WASHINGTON — The account of the Federal Reserve’s early May meeting, which the Fed published Wednesday, suggested the decision to raise interest rates in June still hangs in the balance.
“Members generally judged that it would be prudent to await additional evidence indicating that the recent slowdown in the pace of economic activity had been transitory before taking another step in removing accommodation,” the Fed said in an account, released after a standard three–week delay.
The account also described in some detail a potential plan for reducing the Fed’s asset holdings and it reiterated that “it likely would be appropriate” to begin that process by the end of the year.
Fed officials remained optimistic about the economic outlook, and in particular that they expected a rebound in consumer spending, according to the account. That was in keeping with the Fed’s policy statement after the May meeting, which said the first-quarter slowdown “was likely to be transitory.”
There was general support for a rate increase if the economic data improved. The question is whether officials will see enough evidence of improvement before the June meeting.
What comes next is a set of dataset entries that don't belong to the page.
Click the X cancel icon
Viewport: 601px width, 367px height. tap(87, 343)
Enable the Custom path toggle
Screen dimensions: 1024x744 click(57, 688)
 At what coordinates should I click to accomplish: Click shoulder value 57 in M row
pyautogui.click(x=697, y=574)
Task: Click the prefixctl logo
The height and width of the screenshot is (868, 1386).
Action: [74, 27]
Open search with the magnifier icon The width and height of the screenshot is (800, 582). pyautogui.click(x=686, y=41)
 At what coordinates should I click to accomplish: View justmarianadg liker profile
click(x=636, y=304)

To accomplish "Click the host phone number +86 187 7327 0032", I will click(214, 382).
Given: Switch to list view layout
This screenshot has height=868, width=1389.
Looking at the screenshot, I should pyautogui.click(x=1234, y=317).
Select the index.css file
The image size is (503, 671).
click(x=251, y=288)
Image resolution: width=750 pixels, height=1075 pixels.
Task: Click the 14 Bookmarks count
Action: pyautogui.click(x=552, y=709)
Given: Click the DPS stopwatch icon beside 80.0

The account said most officials at the meeting of the Federal Open Market Committee, the Fed’s policy arm, “judged that if economic information came in about in line with their expectations, it would soon be appropriate for the committee to take another step in removing some policy accommodation.”
The Fed raised its benchmark rate to a range between 0.75 percent and 1 percent at its March meeting, the third increase since the financial crisis. Rates remain at a low level that supports economic growth by encouraging borrowing and risk-taking. The Fed is gradually reducing those incentives by raising rates because it judges that the economy is expanding at roughly the maximum sustainable pace.
There are already some signs of improvement. A few days after the meeting, the government reported strong job growth in April, and economic analysts see evidence that the economy is growing more quickly in the second quarter. But the Fed will meet before the end of the quarter.
Before the release of the minutes, financial investors put the chances of a June rate increase at roughly 80 percent.
Robert Kaplan, president of the Federal Reserve Bank of Dallas, said Monday that he still expected the Fed to raise rates two more times this year, but he emphasized the need for patience.
“I intend to be patient in critically assessing upcoming data to evaluate whether we are continuing to make progress in reaching our inflation objective,” Mr. Kaplan said in a paper on current policy.
The meeting account also described a plan for reducing the Fed’s asset holdings which it said was discussed and was viewed favorably by “nearly all” Fed officials.
The Fed holds more than $4 trillion in Treasuries and mortgage-backed securities that it accumulated to put additional downward pressure on borrowing costs for businesses and consumers.
The Fed plans to reduce its holdings without selling the securities. Instead, as securities mature, the Fed will keep the proceeds rather than its current policy of investing in new securities.
Under the proposed plan, the Fed would begin by keeping a fixed amount of the monthly proceeds from maturing securities, then increase the cap every three months until it had stopped reinvesting any proceeds. The entire schedule, including the targets, would be detailed in advance.